→ TASK DESCRIPTION
Pictures must not appear; the answer is exactly the lines from the one that holds "You are a computer-use" through the end of the material.
:: DATA
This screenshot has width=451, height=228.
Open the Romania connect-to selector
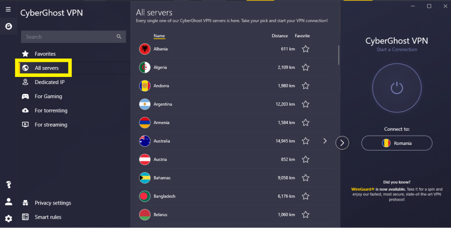click(397, 143)

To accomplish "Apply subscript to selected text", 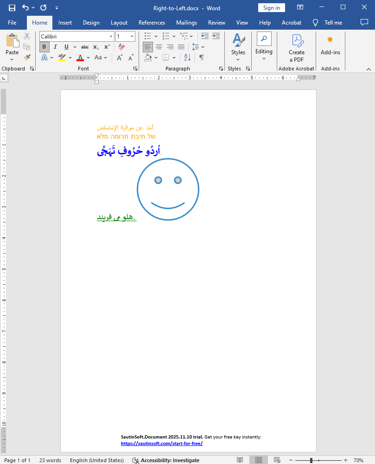I will (95, 47).
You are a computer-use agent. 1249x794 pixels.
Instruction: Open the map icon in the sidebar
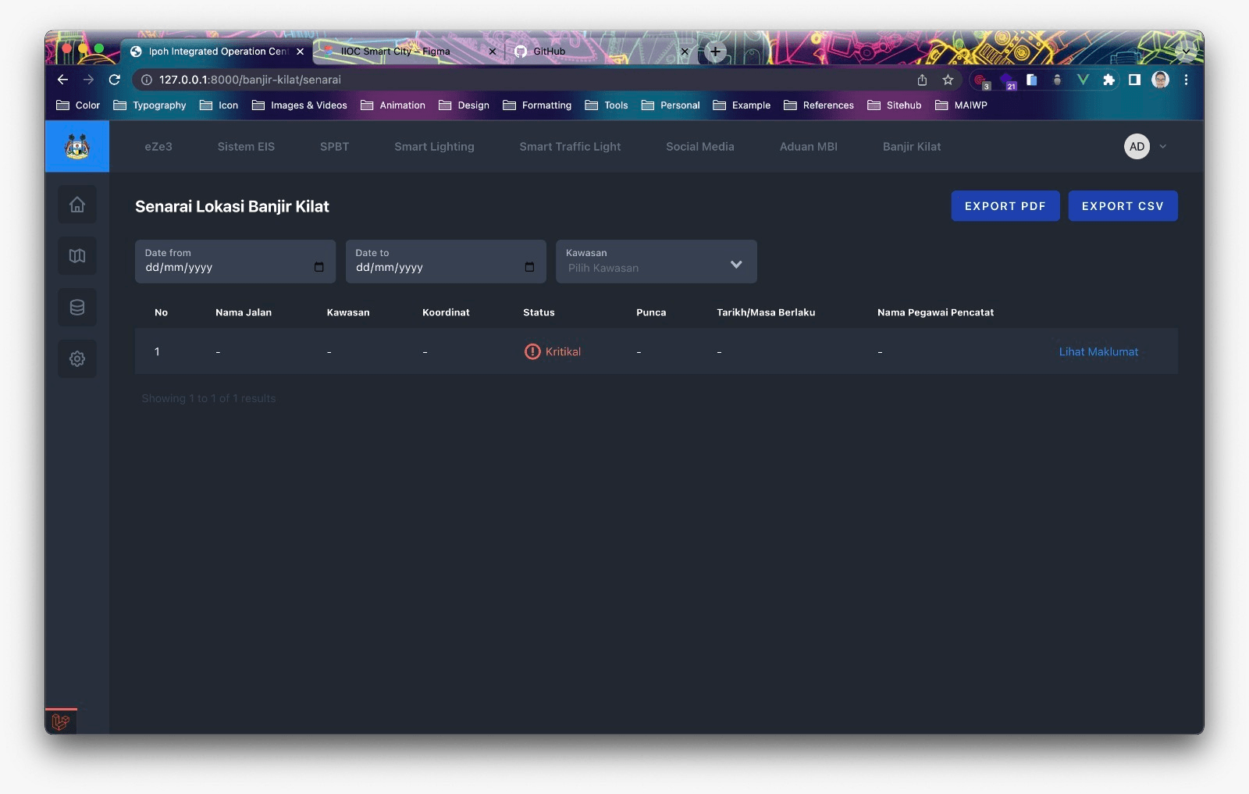tap(77, 256)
::::
→ EXERCISE ANSWER
You are a computer-use agent. 1249x794 pixels.
Instruction: Open the map icon in the sidebar
tap(77, 256)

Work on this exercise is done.